> **PASSAGE SHOWN**
We had a pretty good jam one night with Feral on mandolin and Denny on a guitar he hand built from a Martin kit. I brought my 000-16 Martin and hoped Natch would provide some rhythm but he was in the hang loose listening mode. I sang “A whiter shade of pale” and was booed off the stage when I hit the chorus. Feral did “buenos tardes amigo” to good applause and Denny, a song encyclopedia, did some John Prine. It was a very good night with a very good fire provided by Natch – a new specialty whereby he starts a fire with a wet roll of paper towels.
A cold closer once meant large brown trout have headed upstream from lakes to spawn but something’s wrong. The big fish have been missing the last few years in the Sturgeon and the Pigeon. (We have been fishing the Pigeon a couple miles down from the yoga camp where there’s less silt damage.) The culprit is most likely global warming which may push the spawn into November. No telling how that will play out as far as sustainability. No one saw a trout in the twenty inch range. That is quite a change from just a few years ago.
It’s hard to sit still at a cold camp so Natch and I went exploring in his Jeep. We found new access to the Pigeon but the route involved going where no man has gone before. OK, there may have been a faint two-track. The river was gravel bottom and looked like good spawning ground for trout so we were hopeful about seeing a lunker. The river gave up a couple small ones so we had fun.
The good news, saved for last: Feral’s son Jake has a new metal sculpture up in the bike pathway in Alpena, an exceptional work. It is hard for me to describe but it feels organic and is an example of his incredible blacksmith skills. It gets better. Jake showed up with his sister Patricia and she had some news. She wrote a graphic novel and found a publisher! She is working with the publisher to find the right illustrator and the publisher is leaving the decision to her. Wow. So much art talent in one family.
I woke to a thunderstorm last Sunday at 2:00AM and two things went through my mind: The weedkiller on my lawn just washed away and I should be fishing. Spin fishing at night is fraught with problems so there was zero chance of me getting up. The storm lulled me back to sleep. By 6:00 AM, my average rising time, the roads were almost dry but that didn’t stop me from googling a radar map near a trout stream thirty miles north and checking rainfall stats. Two tenths of one inch. So I packed my gear and headed north having no idea if that amount of rain would muddy up a small stream and launch a trout feeding frenzy. Here’s my trout tip of the month: No.
But I did catch a small trout and saw others in the glass-clear water. Had one large trout explode the water without getting hooked. I would have liked to catch a decent size trout for dinner but that’s the thing about trout fishing. It’s not just about the fish. Or dinner. You get immersed in the rhythm of fishing and the beauty of the surroundings and it resets your life aggravations clock back to zero.
I set the alarm for 5:30 but rose at 4:50. The weather prediction for Tustin Michigan, up near the Pine River, was 60% rain. It’s about a two hour drive north for me. I had small spatter on the windshield around Big Rapids but nothing after that. I wasn’t discouraged but knew from experience that if it starts raining on a trout stream my chance of success doubles at a minimum. And the size of the keepers goes up. I pulled into the old canoe landing site off Raymond Road and was happy to see no other cars. I didn’t have to second guess if another fisherman went up or down stream and whether I was fishing behind someone. Never a good thing. I put on my waders and took the high banks upstream a few hundred yards and scaled the steep bank down to the stream. The river looked good considering no rain. It was carrying a little mud and the river depth was higher than expected considering the minor drought we’re in. I put on a floating minnow and slowly waded upstream working each piece of cover. I had new 10lb XL fishing line which helps casting and adds insurance for landing big browns.

> **AIM 1**
Report each line of the entries below that contains the string "Cookies", matching its uppercase and lowercase letters exactly.

> **STORED DATA**
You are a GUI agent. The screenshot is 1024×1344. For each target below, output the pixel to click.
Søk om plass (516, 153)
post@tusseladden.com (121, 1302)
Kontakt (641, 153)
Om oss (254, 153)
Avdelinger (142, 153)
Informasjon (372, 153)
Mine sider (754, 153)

==

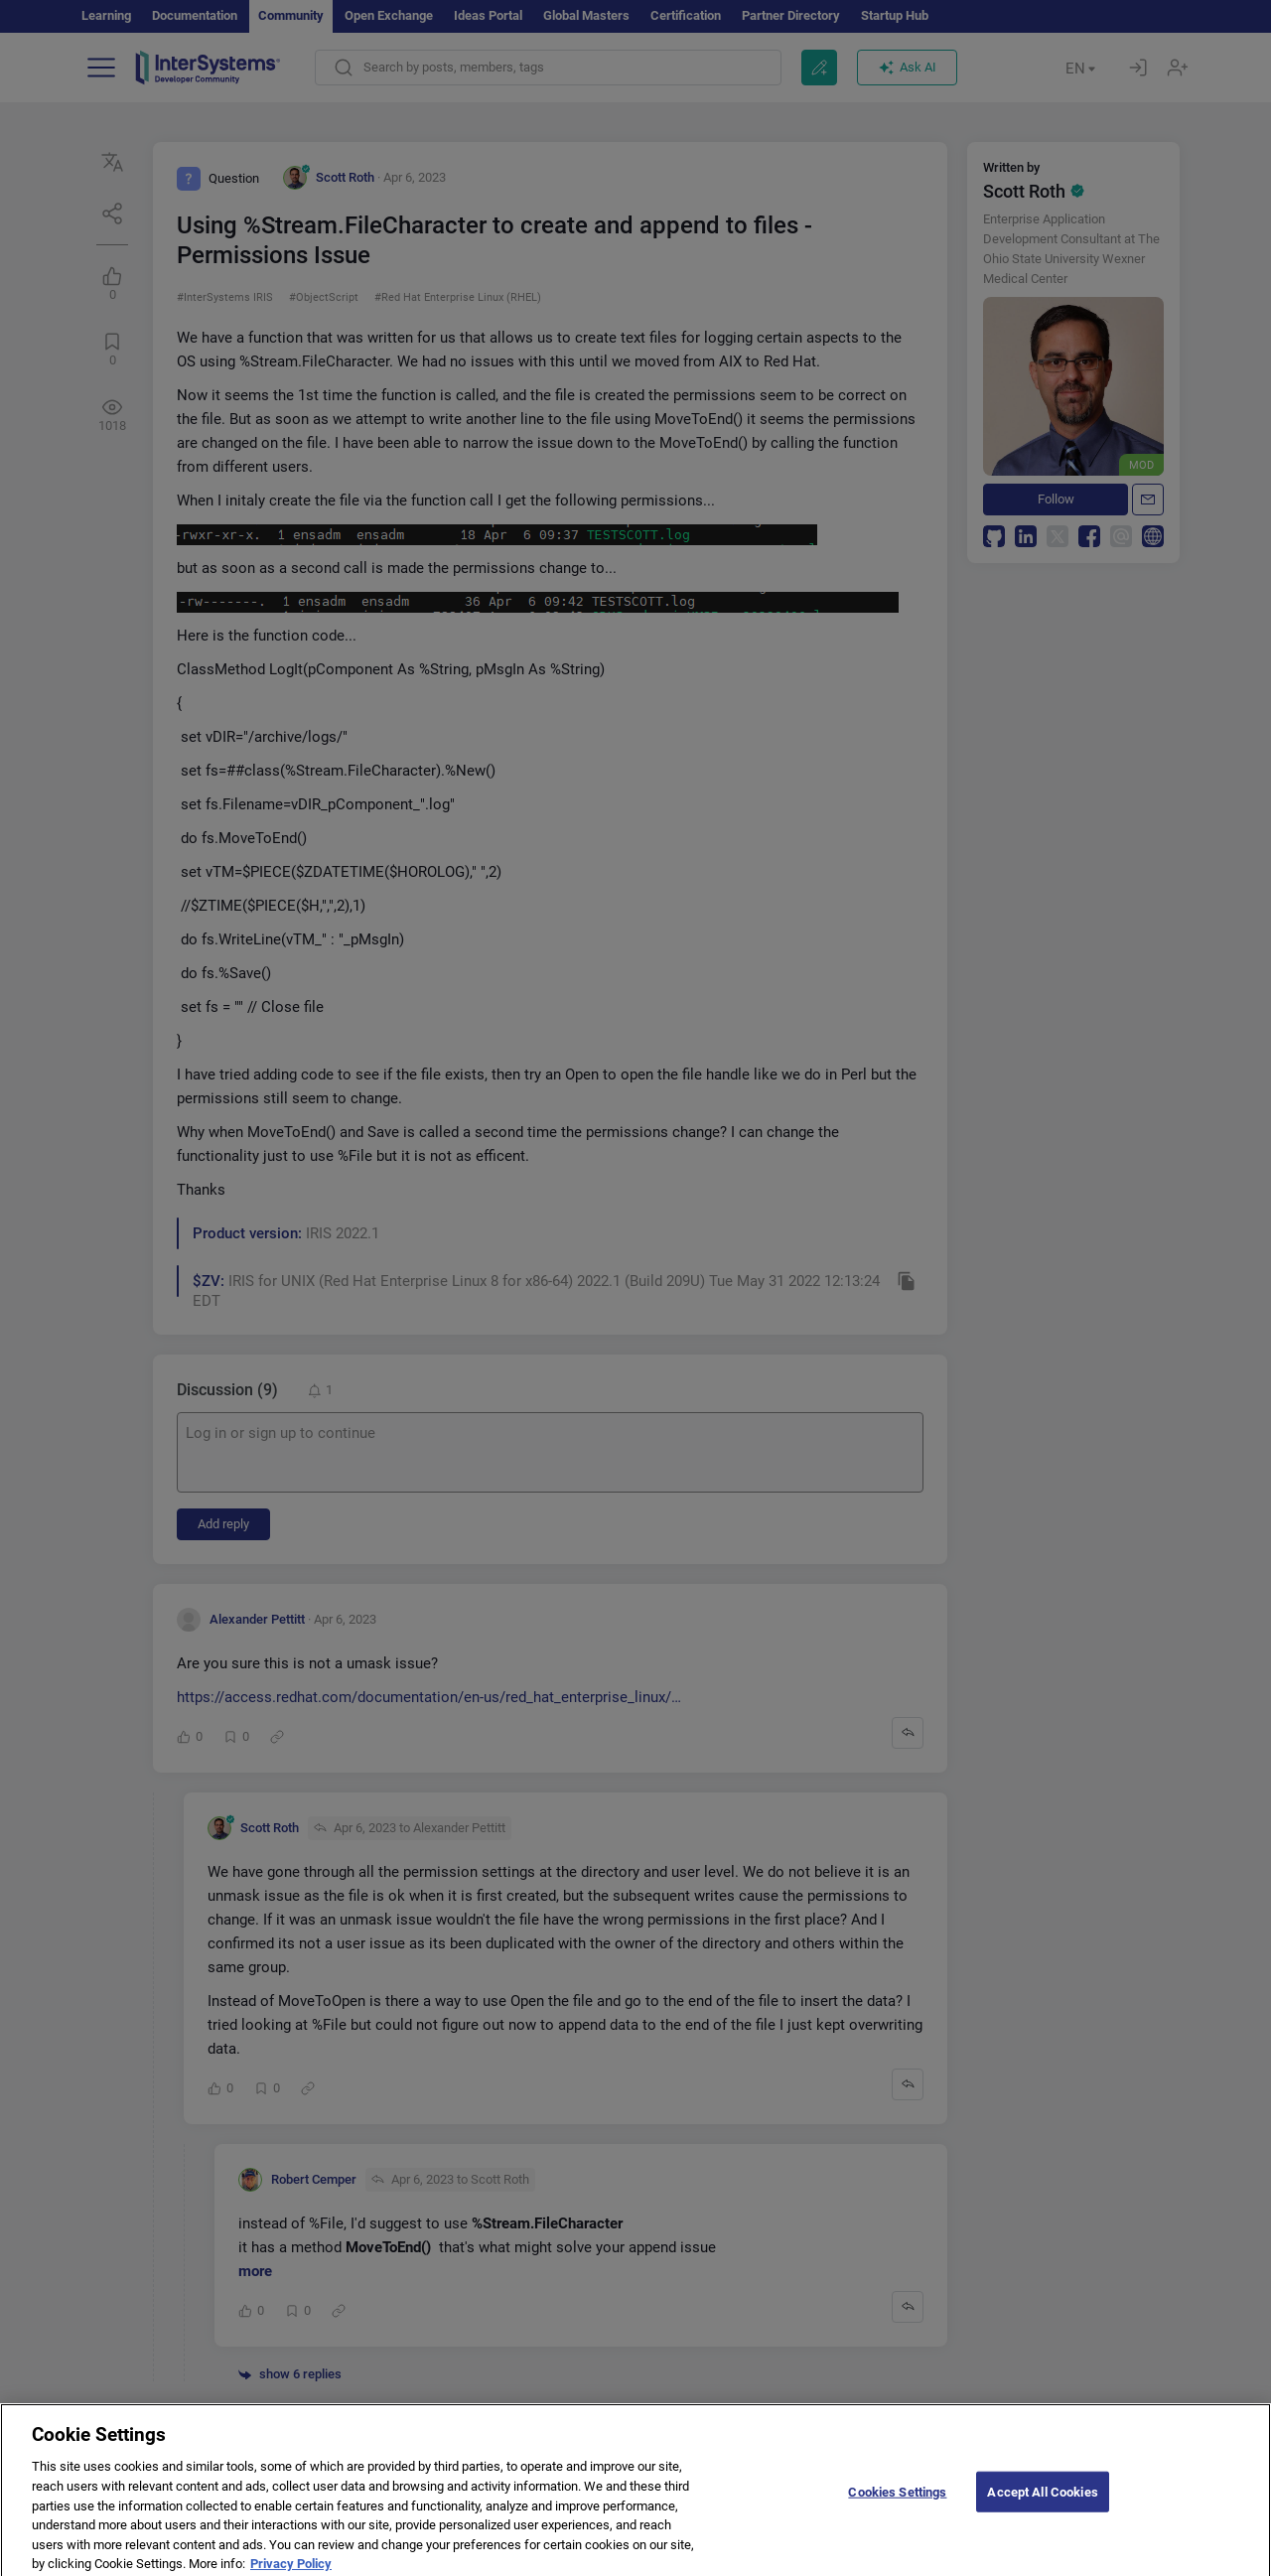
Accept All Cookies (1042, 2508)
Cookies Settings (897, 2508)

> **AIM 2**
Extend the trout-fishing account, beginning right after its final sentence.

> **WRITTEN ANSWER 1**
Accept All Cookies (1042, 2508)
Cookies Settings (897, 2508)

> **WRITTEN ANSWER 2**
The fishing was slow. I saw a few browns dart out from cover but they just weren’t interested in chasing the lure far and they didn’t bother taking a second look. About an hour into the trip I approached a wing dam of fallen logs that stretched almost the width of the stream forcing water through a deep trough near the left bank. I fished the opening and moved up just below the wing dam to cast up in front of it and had a strike. I made the same cast and hooked a rainbow about sixteen inches. Nice fish. My enthusiasm cranked back up after that but it was the same thing – work cover with good casting and see only an occasional flash. So after another half hour I decided to call it and wade back downstream to my get-in spot. I debated fishing to the bridge, a ways further, but the walk back to the car on a hot blacktop sounded bad. Here’s were it gets interesting. I waded back downstream around the last bend and there was another fishermen. Where did he come from?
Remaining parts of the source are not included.